Each line holding the string "arrow" is to be copied from the data.

**Extracted entries:**
»»

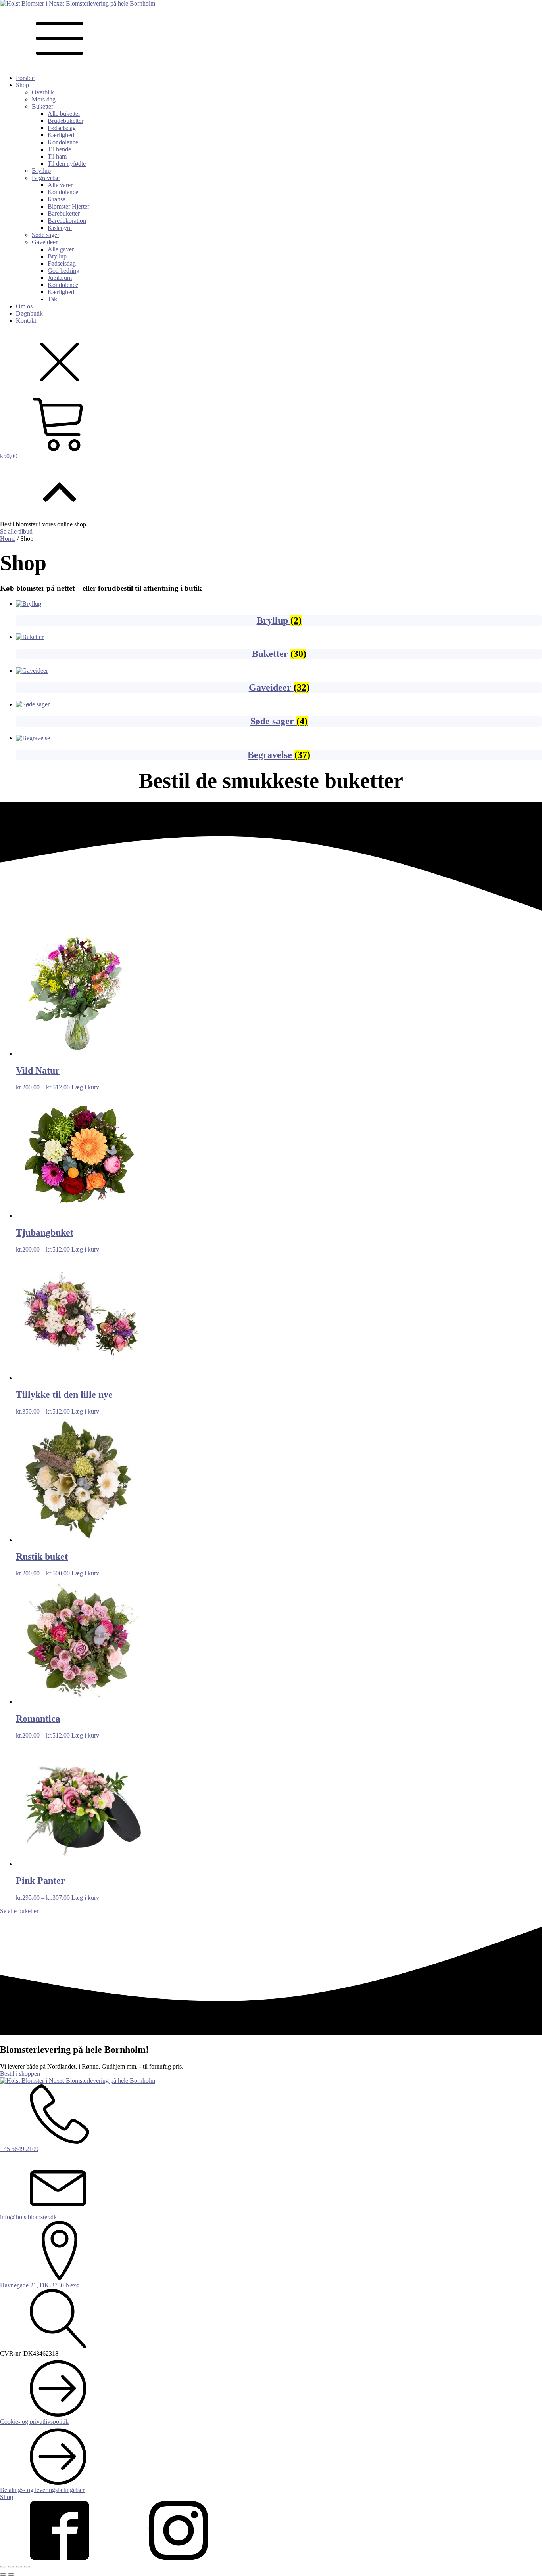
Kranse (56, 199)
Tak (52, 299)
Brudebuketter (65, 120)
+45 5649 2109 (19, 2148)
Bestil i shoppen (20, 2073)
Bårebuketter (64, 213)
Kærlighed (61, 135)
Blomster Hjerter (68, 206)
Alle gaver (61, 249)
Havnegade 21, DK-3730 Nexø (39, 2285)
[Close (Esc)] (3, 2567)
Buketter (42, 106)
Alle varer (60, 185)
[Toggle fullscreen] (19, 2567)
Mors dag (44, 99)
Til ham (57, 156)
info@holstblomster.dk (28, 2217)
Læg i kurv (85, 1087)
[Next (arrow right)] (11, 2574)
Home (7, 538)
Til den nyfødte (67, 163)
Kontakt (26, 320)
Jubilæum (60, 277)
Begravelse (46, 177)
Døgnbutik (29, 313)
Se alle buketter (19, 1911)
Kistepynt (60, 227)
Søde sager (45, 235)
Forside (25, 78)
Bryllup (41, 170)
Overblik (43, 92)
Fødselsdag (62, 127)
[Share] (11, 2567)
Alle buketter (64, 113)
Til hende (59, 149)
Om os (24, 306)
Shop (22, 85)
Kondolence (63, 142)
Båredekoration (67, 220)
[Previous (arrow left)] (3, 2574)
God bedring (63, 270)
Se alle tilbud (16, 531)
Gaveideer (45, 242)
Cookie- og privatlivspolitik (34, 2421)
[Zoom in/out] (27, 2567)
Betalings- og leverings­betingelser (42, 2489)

««

**Answer to the problem:**
[Next (arrow right)] (11, 2574)
[Previous (arrow left)] (3, 2574)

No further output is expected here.